* **Given records**:
————————
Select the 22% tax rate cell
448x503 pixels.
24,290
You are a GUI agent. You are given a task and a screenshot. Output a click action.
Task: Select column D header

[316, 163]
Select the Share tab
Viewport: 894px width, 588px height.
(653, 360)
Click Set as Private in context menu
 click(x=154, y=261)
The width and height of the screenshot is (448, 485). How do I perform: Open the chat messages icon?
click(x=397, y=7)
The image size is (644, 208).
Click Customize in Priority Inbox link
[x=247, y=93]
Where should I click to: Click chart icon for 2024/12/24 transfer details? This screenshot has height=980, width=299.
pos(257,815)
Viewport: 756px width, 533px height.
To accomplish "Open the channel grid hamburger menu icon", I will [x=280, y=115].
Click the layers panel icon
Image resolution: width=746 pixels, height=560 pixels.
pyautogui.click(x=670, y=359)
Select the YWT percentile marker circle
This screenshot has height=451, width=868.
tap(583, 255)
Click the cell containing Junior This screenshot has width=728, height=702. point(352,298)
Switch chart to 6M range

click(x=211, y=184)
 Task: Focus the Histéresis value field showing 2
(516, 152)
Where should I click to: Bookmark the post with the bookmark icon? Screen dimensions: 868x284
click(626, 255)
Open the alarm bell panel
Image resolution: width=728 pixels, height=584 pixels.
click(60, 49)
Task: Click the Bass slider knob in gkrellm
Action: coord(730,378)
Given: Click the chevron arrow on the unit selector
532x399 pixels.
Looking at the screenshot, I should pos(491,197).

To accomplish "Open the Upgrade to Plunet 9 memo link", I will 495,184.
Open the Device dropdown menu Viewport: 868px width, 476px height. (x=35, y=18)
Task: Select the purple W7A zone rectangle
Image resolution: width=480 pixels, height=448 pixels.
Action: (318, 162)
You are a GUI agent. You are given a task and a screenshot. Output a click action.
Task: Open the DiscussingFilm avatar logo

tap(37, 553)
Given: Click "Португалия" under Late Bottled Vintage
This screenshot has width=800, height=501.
————————
* **Prompt**: Each record above should be repeated exactly.

* **Exercise result**:
Select the 22% tax rate cell
448x503 pixels.
24,290
You are a GUI agent. You are given a task and a screenshot. Output a click action.
Task: Select column D header

[316, 163]
Select the Share tab
Viewport: 894px width, 588px height.
(653, 360)
Click Set as Private in context menu
 click(x=154, y=261)
The width and height of the screenshot is (448, 485). How do I perform: Open the chat messages icon?
click(x=397, y=7)
The image size is (644, 208).
Click Customize in Priority Inbox link
[x=247, y=93]
Where should I click to: Click chart icon for 2024/12/24 transfer details? This screenshot has height=980, width=299.
pos(257,815)
Viewport: 756px width, 533px height.
To accomplish "Open the channel grid hamburger menu icon", I will [x=280, y=115].
Click the layers panel icon
Image resolution: width=746 pixels, height=560 pixels.
pyautogui.click(x=670, y=359)
Select the YWT percentile marker circle
This screenshot has height=451, width=868.
tap(583, 255)
Click the cell containing Junior This screenshot has width=728, height=702. point(352,298)
Switch chart to 6M range

click(x=211, y=184)
 Task: Focus the Histéresis value field showing 2
(516, 152)
Where should I click to: Bookmark the post with the bookmark icon? Screen dimensions: 868x284
click(626, 255)
Open the alarm bell panel
Image resolution: width=728 pixels, height=584 pixels.
click(60, 49)
Task: Click the Bass slider knob in gkrellm
Action: coord(730,378)
Given: Click the chevron arrow on the unit selector
532x399 pixels.
Looking at the screenshot, I should pos(491,197).

To accomplish "Open the Upgrade to Plunet 9 memo link", I will 495,184.
Open the Device dropdown menu Viewport: 868px width, 476px height. (x=35, y=18)
Task: Select the purple W7A zone rectangle
Image resolution: width=480 pixels, height=448 pixels.
Action: (318, 162)
You are a GUI agent. You are given a task and a screenshot. Output a click action.
Task: Open the DiscussingFilm avatar logo

tap(37, 553)
Given: Click "Португалия" under Late Bottled Vintage
This screenshot has width=800, height=501.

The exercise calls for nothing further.